**RECORDS SUPPLIED:**

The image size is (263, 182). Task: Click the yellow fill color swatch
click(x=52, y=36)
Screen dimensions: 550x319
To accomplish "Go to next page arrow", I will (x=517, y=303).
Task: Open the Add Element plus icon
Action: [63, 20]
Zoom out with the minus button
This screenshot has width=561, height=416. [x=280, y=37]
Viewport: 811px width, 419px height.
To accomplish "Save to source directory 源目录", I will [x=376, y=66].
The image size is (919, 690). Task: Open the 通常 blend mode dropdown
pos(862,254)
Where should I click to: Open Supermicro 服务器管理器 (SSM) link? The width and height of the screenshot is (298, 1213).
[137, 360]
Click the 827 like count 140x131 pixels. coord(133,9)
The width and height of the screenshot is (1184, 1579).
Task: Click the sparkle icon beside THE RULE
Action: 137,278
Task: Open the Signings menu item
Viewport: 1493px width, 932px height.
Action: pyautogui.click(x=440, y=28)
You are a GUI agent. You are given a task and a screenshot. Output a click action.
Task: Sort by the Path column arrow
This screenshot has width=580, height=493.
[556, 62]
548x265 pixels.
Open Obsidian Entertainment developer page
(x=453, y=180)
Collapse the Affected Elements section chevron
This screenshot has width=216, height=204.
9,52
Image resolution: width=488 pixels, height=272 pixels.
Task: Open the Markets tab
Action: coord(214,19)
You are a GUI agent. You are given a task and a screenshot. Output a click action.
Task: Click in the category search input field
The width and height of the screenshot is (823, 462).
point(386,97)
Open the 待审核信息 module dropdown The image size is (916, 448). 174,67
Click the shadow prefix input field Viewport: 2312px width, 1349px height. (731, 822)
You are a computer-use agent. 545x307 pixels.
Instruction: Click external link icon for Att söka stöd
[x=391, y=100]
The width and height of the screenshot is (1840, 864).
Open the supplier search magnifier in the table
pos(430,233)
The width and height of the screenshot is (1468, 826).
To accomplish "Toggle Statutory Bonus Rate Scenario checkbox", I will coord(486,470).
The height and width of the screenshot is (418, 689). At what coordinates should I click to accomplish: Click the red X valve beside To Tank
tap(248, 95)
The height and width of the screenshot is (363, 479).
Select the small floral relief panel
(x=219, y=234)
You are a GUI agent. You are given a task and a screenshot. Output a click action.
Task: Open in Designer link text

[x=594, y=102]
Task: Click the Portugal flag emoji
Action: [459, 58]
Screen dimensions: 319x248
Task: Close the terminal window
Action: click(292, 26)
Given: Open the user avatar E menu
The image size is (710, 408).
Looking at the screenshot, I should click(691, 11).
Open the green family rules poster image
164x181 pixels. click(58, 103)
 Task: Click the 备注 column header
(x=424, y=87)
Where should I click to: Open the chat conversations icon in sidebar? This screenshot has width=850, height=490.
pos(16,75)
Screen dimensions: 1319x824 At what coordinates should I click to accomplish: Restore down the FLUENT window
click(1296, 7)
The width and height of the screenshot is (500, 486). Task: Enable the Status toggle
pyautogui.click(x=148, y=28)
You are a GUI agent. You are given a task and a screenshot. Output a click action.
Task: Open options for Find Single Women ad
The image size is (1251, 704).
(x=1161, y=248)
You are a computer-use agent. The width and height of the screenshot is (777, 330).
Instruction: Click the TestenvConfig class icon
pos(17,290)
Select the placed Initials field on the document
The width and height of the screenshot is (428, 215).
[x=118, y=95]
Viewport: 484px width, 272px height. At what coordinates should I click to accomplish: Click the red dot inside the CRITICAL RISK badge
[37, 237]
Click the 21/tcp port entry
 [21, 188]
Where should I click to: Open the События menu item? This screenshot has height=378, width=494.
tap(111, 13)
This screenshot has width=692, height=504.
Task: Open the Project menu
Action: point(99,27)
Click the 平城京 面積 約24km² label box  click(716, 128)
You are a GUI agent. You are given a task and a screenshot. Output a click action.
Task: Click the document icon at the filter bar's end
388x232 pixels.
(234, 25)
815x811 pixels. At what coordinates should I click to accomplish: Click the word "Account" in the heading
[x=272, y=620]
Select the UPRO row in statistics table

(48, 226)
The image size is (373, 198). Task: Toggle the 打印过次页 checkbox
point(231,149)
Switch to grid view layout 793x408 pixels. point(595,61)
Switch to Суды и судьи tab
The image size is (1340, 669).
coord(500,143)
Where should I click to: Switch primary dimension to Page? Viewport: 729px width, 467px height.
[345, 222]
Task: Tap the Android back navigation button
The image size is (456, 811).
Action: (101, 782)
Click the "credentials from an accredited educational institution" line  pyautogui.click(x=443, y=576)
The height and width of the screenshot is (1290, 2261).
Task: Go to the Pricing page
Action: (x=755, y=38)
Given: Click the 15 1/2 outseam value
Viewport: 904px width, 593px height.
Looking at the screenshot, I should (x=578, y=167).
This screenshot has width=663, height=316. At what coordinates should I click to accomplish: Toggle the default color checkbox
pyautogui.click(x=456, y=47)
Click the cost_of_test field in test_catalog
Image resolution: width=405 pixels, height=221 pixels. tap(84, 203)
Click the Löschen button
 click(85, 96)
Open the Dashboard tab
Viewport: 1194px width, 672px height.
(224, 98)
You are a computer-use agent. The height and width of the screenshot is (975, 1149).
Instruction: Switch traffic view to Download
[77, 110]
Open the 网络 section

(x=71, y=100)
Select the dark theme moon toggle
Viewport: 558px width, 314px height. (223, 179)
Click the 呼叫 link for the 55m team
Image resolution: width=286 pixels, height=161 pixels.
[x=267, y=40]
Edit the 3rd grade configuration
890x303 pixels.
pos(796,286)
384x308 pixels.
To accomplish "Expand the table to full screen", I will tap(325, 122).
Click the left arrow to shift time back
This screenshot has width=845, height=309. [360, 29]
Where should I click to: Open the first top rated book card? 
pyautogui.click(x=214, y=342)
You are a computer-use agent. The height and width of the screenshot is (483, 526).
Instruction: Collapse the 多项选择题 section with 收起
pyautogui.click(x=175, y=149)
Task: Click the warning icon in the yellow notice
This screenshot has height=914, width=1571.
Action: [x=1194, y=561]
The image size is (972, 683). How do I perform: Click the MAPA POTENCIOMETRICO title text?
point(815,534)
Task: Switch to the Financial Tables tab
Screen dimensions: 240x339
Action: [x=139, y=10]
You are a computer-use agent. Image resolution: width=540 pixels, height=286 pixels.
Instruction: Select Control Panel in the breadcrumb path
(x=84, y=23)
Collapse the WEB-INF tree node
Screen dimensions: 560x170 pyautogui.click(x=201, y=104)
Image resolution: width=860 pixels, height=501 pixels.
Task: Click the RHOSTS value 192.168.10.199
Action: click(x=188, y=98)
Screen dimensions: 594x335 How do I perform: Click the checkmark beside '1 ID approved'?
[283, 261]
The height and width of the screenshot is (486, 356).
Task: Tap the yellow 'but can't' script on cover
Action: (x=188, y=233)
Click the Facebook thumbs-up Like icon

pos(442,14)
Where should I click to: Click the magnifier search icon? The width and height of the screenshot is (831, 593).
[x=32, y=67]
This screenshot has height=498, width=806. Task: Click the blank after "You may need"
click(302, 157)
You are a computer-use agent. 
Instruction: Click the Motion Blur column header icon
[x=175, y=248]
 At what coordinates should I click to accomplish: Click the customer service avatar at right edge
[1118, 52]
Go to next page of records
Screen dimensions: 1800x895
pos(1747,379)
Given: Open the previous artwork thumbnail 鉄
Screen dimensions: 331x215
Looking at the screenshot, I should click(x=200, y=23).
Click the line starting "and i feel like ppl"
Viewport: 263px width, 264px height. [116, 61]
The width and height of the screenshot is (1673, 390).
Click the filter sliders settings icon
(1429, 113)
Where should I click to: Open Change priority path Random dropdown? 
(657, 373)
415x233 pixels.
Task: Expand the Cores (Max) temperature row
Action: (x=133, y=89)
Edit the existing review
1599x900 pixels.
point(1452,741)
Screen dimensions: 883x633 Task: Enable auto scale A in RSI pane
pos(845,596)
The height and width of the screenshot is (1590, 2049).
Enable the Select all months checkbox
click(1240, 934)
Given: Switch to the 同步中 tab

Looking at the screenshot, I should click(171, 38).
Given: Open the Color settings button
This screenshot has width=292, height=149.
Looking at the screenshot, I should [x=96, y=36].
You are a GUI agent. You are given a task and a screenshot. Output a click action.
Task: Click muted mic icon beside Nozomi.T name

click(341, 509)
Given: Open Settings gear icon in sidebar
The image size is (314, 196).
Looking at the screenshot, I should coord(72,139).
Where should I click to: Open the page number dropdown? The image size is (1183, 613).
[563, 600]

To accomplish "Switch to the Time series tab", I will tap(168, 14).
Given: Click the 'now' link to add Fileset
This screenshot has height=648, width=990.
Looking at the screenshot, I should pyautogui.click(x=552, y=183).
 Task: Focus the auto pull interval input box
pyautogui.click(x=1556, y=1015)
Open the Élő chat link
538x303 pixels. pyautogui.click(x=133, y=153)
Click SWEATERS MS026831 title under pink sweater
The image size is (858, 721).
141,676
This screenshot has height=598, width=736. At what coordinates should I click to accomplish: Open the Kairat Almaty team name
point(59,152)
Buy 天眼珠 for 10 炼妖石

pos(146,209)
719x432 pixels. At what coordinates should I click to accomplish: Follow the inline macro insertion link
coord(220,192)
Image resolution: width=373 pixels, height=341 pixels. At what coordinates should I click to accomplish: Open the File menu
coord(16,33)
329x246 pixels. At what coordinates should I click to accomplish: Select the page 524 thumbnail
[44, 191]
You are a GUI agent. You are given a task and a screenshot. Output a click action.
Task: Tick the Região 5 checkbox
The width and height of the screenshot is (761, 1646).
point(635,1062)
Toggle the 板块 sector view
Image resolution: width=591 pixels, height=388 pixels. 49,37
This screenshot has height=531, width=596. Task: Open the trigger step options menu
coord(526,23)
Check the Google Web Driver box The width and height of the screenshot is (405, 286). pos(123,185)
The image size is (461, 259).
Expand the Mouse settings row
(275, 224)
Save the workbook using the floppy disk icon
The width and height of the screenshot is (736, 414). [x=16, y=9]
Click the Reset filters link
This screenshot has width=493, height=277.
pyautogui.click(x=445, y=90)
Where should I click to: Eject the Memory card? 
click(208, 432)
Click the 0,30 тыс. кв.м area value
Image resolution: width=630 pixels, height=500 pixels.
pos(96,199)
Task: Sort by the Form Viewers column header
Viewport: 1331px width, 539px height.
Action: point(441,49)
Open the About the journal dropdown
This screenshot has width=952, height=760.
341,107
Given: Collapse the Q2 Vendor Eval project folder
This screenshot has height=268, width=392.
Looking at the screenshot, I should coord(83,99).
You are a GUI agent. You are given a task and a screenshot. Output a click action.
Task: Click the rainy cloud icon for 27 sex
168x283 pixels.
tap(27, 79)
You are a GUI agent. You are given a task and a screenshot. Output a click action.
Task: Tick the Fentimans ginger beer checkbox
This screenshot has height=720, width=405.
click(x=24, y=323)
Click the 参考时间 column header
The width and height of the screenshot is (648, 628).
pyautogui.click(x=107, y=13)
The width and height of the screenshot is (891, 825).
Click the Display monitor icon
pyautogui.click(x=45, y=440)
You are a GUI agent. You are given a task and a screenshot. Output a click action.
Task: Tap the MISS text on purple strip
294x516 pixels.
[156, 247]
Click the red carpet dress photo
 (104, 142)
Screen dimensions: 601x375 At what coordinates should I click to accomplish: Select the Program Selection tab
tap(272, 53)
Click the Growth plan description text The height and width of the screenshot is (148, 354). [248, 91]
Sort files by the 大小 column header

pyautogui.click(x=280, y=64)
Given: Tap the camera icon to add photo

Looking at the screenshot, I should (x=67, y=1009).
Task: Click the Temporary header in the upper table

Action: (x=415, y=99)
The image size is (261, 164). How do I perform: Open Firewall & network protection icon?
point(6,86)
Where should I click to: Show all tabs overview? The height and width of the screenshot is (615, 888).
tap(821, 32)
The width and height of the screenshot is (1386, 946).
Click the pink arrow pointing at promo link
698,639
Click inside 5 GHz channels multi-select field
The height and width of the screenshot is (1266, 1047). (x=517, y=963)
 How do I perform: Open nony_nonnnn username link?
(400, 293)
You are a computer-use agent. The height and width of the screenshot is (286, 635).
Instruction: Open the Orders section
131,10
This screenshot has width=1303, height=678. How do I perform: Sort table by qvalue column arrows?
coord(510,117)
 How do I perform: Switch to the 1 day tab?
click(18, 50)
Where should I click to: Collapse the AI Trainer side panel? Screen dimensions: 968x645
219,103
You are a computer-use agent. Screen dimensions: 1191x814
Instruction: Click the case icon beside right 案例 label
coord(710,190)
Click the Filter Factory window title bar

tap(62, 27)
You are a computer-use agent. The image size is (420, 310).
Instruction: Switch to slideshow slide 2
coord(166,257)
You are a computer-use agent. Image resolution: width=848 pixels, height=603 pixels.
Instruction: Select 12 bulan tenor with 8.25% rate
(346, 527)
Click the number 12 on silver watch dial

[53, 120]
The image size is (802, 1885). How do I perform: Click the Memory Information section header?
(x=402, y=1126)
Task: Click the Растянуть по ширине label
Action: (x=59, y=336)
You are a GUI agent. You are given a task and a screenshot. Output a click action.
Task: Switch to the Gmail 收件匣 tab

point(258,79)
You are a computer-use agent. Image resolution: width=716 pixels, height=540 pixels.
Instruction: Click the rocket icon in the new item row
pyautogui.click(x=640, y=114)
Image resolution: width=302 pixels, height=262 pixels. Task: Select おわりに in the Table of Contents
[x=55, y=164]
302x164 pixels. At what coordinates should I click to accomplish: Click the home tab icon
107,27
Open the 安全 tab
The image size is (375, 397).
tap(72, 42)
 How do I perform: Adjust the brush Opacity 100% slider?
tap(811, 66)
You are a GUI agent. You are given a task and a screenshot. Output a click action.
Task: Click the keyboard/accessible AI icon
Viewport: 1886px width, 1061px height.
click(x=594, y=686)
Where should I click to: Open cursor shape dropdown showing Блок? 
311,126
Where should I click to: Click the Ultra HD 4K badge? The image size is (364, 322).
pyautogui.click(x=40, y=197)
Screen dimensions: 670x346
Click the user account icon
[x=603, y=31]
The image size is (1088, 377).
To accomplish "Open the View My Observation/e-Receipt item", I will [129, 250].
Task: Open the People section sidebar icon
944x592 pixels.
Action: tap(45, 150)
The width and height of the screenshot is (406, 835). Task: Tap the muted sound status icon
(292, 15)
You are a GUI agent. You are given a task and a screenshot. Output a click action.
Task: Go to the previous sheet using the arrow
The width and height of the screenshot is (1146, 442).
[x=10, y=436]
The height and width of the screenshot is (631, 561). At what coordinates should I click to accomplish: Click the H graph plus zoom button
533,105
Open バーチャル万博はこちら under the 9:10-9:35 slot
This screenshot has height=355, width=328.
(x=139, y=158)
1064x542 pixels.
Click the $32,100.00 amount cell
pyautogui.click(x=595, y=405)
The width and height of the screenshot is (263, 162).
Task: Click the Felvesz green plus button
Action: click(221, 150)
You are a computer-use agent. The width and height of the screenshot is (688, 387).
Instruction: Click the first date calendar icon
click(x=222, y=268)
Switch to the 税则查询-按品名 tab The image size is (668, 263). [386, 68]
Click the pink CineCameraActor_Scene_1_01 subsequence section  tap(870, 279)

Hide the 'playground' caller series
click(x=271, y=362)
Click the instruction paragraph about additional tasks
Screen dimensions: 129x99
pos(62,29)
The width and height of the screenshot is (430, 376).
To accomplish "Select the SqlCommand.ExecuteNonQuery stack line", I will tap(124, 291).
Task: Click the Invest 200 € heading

**SHORT EXERCISE:** Copy the items above verbatim, covering the stretch from the line containing "This screenshot has height=598, width=736." through the line containing "coord(220,192)", both ends included.

**RESPONSE TO THE TASK:**
This screenshot has height=598, width=736. At what coordinates should I click to accomplish: Open the Kairat Almaty team name
point(59,152)
Buy 天眼珠 for 10 炼妖石

pos(146,209)
719x432 pixels. At what coordinates should I click to accomplish: Follow the inline macro insertion link
coord(220,192)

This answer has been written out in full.